Required action → Identify, in the records below, every line where the string "This" appears, and copy each such line.

'''

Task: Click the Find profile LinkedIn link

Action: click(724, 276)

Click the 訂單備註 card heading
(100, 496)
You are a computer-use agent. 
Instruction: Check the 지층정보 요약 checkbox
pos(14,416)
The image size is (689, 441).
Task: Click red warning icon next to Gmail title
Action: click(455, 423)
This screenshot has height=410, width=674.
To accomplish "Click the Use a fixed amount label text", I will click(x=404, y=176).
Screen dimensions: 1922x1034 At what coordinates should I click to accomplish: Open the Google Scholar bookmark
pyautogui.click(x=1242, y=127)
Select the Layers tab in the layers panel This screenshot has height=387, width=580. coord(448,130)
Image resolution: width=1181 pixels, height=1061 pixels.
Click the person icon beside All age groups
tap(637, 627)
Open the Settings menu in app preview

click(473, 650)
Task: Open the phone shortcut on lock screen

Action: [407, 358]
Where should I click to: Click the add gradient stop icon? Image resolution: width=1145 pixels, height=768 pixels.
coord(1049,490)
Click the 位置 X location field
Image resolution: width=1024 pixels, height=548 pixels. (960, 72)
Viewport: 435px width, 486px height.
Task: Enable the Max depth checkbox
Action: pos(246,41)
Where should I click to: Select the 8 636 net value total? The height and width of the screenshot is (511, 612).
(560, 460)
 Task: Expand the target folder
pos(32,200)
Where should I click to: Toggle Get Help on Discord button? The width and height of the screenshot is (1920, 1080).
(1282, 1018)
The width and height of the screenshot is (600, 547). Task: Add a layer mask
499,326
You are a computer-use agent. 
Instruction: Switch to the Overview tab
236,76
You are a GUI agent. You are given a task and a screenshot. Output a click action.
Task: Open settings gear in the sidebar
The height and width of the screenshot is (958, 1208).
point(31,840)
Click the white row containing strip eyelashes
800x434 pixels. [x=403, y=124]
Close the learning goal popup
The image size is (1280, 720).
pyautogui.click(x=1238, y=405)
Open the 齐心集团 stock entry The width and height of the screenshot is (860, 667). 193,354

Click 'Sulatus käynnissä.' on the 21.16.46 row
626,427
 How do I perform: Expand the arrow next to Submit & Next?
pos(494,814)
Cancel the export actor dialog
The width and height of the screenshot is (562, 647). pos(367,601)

'''

Problem solution →
This screenshot has height=410, width=674.
Select the Layers tab in the layers panel This screenshot has height=387, width=580. coord(448,130)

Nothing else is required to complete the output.